The large skulls of two marine crocodiles, about 1602 mm in length, were found in the Chari Formation, India and have been putatively identified as Steneosaurus by Phansalkar et al. (1994).

The remaining species referred to Steneosaurus thus require new generic names, and some species have already been assigned to new genera prior to Steneosaurus being declared a nomen dubium.
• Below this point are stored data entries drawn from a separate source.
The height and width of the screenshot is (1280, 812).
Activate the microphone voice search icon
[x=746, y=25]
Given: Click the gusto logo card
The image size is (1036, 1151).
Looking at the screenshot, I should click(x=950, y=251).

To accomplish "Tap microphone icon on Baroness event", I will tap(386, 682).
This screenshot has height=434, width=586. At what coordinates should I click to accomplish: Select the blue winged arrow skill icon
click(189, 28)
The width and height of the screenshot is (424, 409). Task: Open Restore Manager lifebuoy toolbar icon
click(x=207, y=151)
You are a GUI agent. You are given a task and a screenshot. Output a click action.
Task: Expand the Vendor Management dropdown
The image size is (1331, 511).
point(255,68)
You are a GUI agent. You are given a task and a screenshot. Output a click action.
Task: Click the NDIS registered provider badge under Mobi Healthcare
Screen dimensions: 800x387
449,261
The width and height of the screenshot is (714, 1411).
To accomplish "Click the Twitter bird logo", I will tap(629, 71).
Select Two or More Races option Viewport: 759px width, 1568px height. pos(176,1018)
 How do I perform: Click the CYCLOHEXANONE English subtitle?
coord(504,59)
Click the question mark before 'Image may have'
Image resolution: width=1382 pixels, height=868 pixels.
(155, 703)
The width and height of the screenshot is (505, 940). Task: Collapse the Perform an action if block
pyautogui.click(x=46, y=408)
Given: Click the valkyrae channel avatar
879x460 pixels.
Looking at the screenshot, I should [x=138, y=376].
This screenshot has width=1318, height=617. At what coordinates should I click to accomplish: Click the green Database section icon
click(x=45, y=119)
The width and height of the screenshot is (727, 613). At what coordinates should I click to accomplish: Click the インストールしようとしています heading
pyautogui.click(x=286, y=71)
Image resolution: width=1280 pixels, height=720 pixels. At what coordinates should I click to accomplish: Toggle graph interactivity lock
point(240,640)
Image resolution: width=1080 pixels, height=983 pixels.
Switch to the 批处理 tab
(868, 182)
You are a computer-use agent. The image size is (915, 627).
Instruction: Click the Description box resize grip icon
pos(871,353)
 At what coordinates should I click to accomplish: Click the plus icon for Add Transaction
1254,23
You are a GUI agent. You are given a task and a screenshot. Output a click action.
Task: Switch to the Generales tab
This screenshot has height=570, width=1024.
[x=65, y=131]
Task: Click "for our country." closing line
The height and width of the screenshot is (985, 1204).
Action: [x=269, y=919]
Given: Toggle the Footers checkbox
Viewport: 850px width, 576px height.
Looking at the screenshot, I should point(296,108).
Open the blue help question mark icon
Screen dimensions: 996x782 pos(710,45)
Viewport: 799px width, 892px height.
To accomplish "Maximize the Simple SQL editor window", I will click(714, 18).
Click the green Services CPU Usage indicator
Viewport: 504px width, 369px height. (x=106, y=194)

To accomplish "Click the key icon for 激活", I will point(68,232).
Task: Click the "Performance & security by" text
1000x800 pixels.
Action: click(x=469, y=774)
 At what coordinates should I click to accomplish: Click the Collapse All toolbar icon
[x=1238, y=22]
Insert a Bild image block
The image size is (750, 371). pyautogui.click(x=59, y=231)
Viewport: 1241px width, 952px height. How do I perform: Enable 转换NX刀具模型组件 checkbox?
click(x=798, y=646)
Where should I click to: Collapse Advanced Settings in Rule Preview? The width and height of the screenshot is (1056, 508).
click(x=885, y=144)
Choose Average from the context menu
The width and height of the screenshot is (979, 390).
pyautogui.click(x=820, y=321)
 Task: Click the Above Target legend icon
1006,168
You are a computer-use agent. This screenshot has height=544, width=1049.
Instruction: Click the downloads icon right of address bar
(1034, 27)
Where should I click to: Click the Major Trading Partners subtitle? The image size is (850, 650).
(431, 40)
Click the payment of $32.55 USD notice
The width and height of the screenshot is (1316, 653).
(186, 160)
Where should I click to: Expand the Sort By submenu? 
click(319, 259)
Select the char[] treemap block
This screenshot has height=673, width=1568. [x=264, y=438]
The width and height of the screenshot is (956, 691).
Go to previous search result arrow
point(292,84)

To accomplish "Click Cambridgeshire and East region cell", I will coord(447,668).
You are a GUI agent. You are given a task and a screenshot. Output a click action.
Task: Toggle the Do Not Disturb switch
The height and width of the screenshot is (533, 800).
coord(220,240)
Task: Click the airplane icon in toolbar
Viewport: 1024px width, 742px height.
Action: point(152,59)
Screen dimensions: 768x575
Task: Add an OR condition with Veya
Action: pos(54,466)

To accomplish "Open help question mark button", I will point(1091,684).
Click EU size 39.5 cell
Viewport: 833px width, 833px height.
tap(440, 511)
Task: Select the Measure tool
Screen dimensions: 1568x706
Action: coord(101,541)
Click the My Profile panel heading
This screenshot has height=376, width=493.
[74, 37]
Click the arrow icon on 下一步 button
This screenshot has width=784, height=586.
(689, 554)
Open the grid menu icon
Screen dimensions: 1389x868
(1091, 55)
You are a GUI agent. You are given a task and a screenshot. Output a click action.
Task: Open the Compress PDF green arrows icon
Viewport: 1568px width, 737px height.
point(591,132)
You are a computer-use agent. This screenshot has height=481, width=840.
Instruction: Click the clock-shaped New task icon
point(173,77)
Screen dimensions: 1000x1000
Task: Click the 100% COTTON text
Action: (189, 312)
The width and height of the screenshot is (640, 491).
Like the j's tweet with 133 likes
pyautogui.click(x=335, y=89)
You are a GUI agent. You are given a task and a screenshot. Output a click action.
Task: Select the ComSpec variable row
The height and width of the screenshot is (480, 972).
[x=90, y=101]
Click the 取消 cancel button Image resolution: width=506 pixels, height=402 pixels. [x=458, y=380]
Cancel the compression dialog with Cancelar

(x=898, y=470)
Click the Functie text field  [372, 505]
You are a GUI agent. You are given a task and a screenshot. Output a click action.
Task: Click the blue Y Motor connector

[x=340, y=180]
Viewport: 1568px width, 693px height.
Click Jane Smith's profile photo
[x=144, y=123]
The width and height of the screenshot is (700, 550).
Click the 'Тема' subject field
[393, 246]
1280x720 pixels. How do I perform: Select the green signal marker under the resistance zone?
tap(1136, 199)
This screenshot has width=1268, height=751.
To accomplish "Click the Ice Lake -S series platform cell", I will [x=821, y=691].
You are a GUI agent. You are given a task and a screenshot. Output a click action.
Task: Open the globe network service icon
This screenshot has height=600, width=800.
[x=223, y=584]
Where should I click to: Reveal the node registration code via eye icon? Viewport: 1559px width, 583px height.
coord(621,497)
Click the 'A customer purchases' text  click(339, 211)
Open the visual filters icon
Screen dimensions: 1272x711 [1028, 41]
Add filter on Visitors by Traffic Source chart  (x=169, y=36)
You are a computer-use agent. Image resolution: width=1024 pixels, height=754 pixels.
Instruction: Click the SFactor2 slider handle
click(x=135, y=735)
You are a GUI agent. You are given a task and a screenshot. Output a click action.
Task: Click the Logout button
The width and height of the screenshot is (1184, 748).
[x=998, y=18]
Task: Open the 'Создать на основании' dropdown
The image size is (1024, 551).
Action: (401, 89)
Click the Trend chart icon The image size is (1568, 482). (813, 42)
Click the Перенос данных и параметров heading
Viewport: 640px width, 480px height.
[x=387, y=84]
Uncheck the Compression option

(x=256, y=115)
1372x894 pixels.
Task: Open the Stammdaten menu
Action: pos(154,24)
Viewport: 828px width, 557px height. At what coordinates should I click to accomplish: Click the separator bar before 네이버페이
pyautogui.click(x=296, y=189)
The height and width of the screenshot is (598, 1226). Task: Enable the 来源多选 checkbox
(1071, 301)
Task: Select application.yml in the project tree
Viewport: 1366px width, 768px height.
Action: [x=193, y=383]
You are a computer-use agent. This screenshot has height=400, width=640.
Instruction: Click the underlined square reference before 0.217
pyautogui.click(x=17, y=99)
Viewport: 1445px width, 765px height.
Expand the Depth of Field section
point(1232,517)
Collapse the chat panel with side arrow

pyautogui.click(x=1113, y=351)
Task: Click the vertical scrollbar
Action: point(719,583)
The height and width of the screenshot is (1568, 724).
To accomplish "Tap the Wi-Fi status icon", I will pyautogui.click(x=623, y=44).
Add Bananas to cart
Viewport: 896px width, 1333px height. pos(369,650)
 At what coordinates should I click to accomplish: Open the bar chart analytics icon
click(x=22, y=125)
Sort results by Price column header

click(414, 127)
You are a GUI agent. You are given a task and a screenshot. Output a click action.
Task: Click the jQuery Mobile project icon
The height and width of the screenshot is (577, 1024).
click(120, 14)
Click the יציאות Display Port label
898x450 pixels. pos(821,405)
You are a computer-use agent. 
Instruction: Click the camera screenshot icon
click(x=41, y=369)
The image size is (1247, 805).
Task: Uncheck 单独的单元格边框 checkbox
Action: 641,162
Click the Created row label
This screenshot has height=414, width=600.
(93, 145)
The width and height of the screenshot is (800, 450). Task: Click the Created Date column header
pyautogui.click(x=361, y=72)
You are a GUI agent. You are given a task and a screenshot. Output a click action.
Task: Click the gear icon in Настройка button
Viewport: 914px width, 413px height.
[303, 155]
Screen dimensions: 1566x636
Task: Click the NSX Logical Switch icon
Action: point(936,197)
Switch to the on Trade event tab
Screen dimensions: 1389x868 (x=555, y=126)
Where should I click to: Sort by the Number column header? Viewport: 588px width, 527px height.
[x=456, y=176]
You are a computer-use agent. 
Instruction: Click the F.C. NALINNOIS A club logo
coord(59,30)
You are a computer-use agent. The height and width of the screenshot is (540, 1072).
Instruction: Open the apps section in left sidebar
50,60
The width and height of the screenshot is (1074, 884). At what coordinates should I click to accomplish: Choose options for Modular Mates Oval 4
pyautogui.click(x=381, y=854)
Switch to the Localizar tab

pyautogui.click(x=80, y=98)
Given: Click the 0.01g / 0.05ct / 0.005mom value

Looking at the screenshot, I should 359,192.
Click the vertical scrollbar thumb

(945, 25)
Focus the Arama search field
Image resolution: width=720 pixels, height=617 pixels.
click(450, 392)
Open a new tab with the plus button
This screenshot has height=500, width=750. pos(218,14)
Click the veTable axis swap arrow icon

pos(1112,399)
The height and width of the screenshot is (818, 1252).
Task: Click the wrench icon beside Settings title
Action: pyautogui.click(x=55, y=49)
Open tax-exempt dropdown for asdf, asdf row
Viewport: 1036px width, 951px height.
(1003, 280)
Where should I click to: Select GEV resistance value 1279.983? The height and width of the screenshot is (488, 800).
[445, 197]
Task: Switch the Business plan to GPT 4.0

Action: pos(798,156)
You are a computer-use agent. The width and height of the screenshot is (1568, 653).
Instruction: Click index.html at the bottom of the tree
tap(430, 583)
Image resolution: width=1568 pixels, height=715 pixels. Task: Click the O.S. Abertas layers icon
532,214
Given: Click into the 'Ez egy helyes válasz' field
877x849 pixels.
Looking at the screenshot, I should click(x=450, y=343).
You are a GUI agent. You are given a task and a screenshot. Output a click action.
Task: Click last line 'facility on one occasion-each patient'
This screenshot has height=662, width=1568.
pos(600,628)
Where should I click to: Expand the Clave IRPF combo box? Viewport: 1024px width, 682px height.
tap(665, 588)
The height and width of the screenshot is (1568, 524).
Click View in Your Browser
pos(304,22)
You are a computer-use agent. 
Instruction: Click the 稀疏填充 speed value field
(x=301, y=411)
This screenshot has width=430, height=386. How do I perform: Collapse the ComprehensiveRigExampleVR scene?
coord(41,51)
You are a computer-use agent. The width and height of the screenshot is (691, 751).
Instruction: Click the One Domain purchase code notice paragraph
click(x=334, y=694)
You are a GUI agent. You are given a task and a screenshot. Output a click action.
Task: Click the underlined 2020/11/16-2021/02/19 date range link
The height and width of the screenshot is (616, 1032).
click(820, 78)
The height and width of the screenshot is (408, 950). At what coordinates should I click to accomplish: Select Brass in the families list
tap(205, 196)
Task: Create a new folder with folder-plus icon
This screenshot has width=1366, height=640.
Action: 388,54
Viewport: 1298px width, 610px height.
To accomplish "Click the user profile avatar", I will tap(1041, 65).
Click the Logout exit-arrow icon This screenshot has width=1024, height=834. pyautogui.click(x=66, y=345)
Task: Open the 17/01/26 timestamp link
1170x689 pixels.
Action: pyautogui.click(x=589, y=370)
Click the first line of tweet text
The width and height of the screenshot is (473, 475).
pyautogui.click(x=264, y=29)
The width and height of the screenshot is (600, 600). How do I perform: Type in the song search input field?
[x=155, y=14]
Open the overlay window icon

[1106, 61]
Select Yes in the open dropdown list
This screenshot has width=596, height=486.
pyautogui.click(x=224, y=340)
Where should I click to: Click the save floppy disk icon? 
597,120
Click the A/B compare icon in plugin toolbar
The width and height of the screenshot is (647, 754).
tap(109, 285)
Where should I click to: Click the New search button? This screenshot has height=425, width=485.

Species in this genus are traditionally classed into two skull groups: longirostrine (long, narrow jaws) and mesorostrine (slightly shorter jaws).

- Longirostrine
- S.' atelestatus Eudes-Deslongchamps, 1868 - Oxfordian Marnes de Villers of France
- S.' blumembachi Eudes-Deslongchamps, 1868 - Oxfordian Marnes de Villers of France
- S.' oplites Eudes-Deslongchamps, 1863 - Toarcian La Caine-Curcy of France
- S.' rudis Sauvage, 1874 - France

=== Reassigned species ===
- Steneosaurus' baroni Newton, 1893 = Andrianavoay
- Steneosaurus' bollensis Von Meyer, 1830 = Macrospondylus
- S.' bouchardi - Sauvage, 1872 = Proexochokefalos
- Steneosaurus' boutilieri Eudes-Deslongchamps, 1869 = Yvridiosuchus
- Steneosaurus' brevior Blake, 1876 = Mystriosaurus
- Steneosaurus' deslongchampsianus (Lennier, 1887)
- Steneosaurus' edwardsi (Eudes-Deslongchamps, 1868) = Neosteneosaurus
- Steneosaurus' gracilirostris (Westphal, 1961) = Plagiophthalmosuchus
- Steneosaurus' heberti Morel de Glasville, 1876 = Proexochokefalos
- Steneosaurus' larteti (Eudes-Deslongchamps, 1868) = Deslongchampsina
- Steneosaurus' leedsi (Andrews, 1909) = Charitomenosuchus
- Steneosaurus' megarhinus (Hulke, 1871) = Bathysuchus
- Steneosaurus' megistorhynchus (Geoffrey Saint-Hilaire in Eudes-Deslongchamps, 1869) = Seldsienean
- Steneosaurus' obtusidens Andrews, 1909 = Lemmysuchus

== Classification ==
A 2005 phylogenetic analysis into the evolutionary relationships of Thalattosuchia did not support the monophyly of Steneosaurus, as the genera Machimosaurus and Teleosaurus both fell within Steneosaurus. Reinforcing the paraphyly of Steneosaurus, the Callovian species "Steneosaurus" obtusidens has been recovered as the sister species of Machimosaurus in recent cladistic analyses of Thalattosuchia and renamed Lemmysuchus, while Steneosaurus' bollensis was recovered in a basal position to other members of Steneosaurus sensu lato.